After the Cup is hoisted, the draft is held, and the first of the big name free agents are signed, the end of July is for tending to restricted free agents who are arbitration eligible.
For the Washington Capitals, two important pieces were on the clock. Goaltender Braden Holtby and forward Marcus Johansson each elected to submit to arbitration after insufficient progress was made in signing them to new contracts with the Capitals. Holtby was scheduled for his hearing with the arbitrator on July 23rd, and Johansson had his hearing scheduled for July 29th.
Both players went through with their hearings with the arbitrator, but the results were slightly different. In the 48-hour window between hearing and decision, Holtby and the Capitals agreed on a five year/$30.5 million contract. His $6.1 million average annual value ranks him seventh among league goaltenders. He is the youngest of ten goalies with cap hits of at least $6.0 million. In fact, Holtby is the youngest of the top-27 goaltenders in average annual value. One would have to go to Martin Jones of the San Jose Sharks ($3.0 million AAV) to find a younger netminder. It is the longest contract for a Capitals goaltender since Olaf Kolzig was signed to a four-year/$25 million deal in 2001.
Johansson also proceeded with the arbitration hearing, but the 48-hour window expired, and then some, without the sides coming to agreement on a negotiated contract. On the evening of Friday, July 31st, hours after the deadline for a decision expired, the decision was announced – a one-year/$3.75 million contract. The deal puts Johansson in the top-15 among forwards in cap hit of age 24 or younger.
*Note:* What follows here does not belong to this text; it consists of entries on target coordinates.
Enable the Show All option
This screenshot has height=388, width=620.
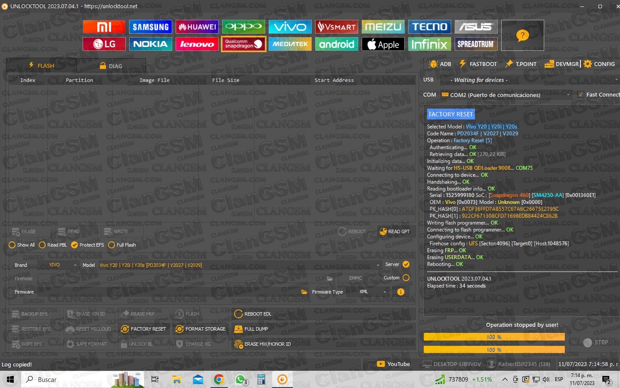pos(12,245)
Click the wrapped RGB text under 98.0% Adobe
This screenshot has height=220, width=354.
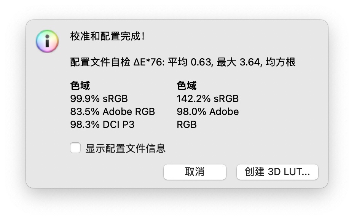click(x=187, y=124)
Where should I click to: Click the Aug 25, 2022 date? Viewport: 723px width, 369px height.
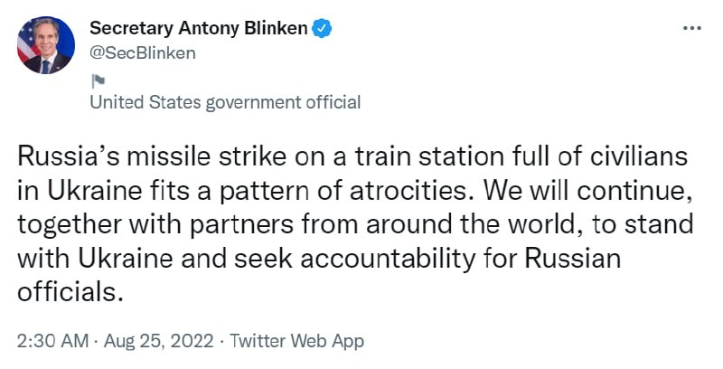159,341
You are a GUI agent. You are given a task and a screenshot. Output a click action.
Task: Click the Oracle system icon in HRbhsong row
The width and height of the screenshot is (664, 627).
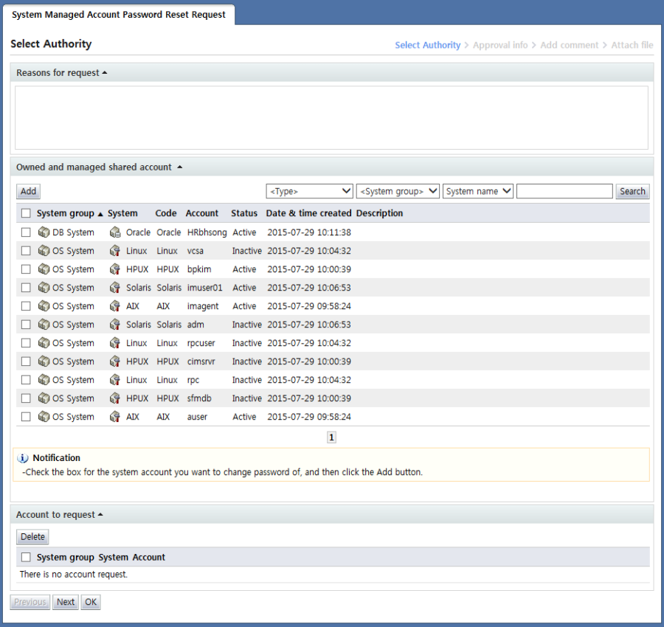[115, 232]
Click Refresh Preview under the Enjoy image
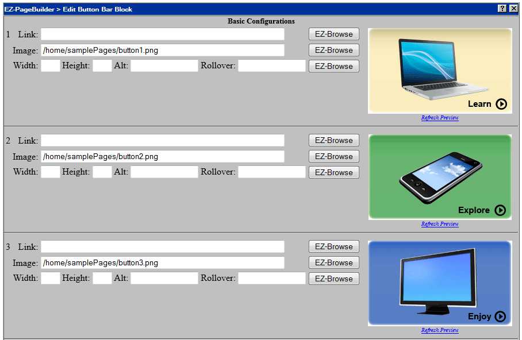Screen dimensions: 522x340 click(440, 330)
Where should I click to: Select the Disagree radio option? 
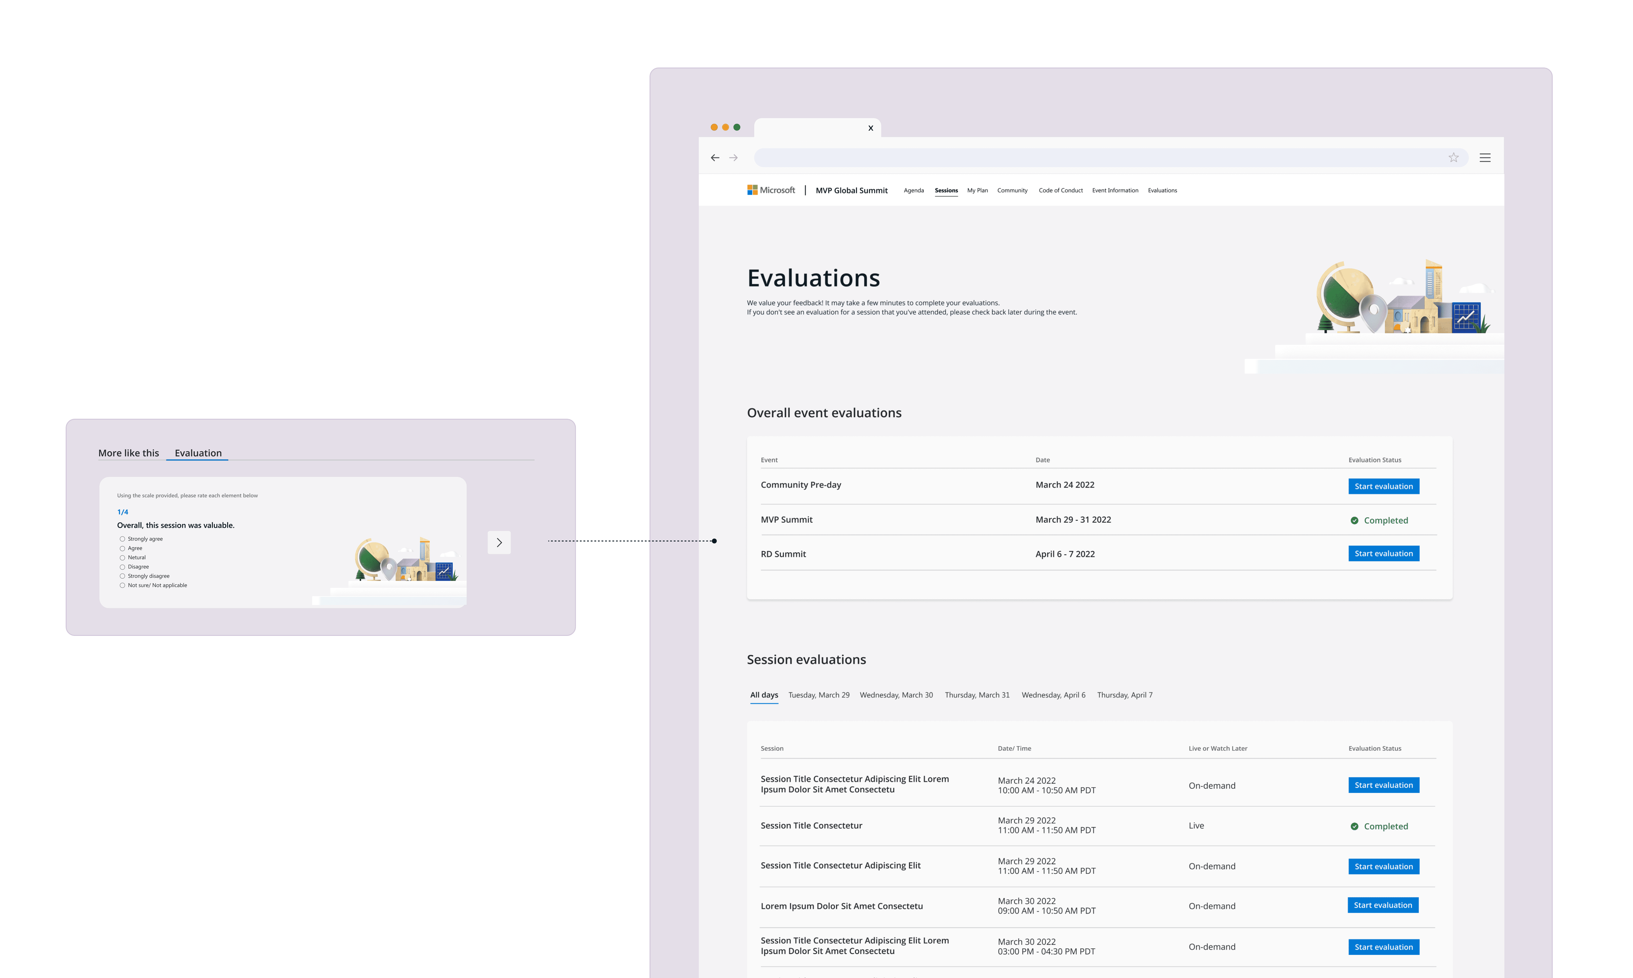pyautogui.click(x=123, y=567)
The deals leave the Capitals with 13 roster forwards, seven roster defensemen, and two roster goalies (assuming one of either Philipp Grubauer or Justin Peters is sent to the Hershey Bears). That would leave the Caps with a total salary cap hit of $69,980,959, leaving $1,419,041 in cap room (numbers from generalfanager.com).
It does not mean that the Caps are done. Certainly they were not in the last week of July. Washington signed defenseman Ryan Stanton on July 24th. Stanton, most recently of the Vancouver Canucks, appeared in 119 regular season games over three seasons, recording four goals and 27 points with a plus-15. He can carry a decent workload. In 54 games with the Canucks last season, the 26-year old defenseman averaged 16 minutes a game. It is unlikely he will see that many games or that many minutes for the Capitals, but he could be a better seventh defenseman option for the Caps than Taylor Chorney, and he is cheaper, with a $575,000 cap hit on a one-year/two-way contract (Chorney’s is $700,000, but he is on a one-way deal that complicates the competition).
And that brings us to “if’s.” If it is Stanton who makes the squad instead of Chorney, and if forward Zach Sill slotted to start the season in Hershey, the Caps would have just over $2.1 million in cap room with which to seek a bottom six forward.
For now, the top six is set…sort of. There are Alex Ovechkin, Nicklas Backstrom, T.J. Oshie, Evgeny Kuznetsov, Andre Burakovsky, Justin Williams, and Johansson. Oh wait…that’s seven. At the moment, it would seem as if Burakovsky and Johansson will battle for the second line left wing position, the loser perhaps centering the third line. It is a good problem to have going to camp, but the fact is that the other five bottom-six forward positions do not inspire as much confidence, at least in the offensive end of the ice. Brooks Laich has only 16 goals in 126 games over the last three seasons. Jason Chimera has 25 goals in 206 games since posting 20 in 82 games of the 2011-2012 season and will be 36 years old on Opening Night. Jay Beagle, Tom Wilson, and Michael Latta combined for 14 goals last season, and that included a career-high ten from Beagle. As for special teams, one would not expect any of these five to see much, if any power play time (although Laich was once a productive power play scorer), but only Laich, Beagle, and Chimera averaged more than a minute of power play time over the course of last season (they are the top three returning forwards in penalty killing time per game last season), while Latta (six seconds per game) and Wilson (no penalty killing time) did not participate. One would have to think there is yet work to be done here.
The Caps did have another transaction this past week. They signed Jonas Siegenthaler to a three-year entry level contract on Thursday. Siegenthaler was taken with the 57th overall pick (second round) in the entry draft this past June. It would seem that his debut in pro hockey in North America (likely with the Hershey Bears) will wait a year as it seems probable he will return to the Zurich Lions of the Swiss-A league for the 2015-2016 season.
It was an eventful week for the Caps, perhaps more so than one would normally expect this time of year. It might be the last one before rookie camp starts in September (although August has occasionally had some surprises). Except for a couple of tweaks here or there, this now looks like the team the Caps will send out in search of their first Stanley Cup next season.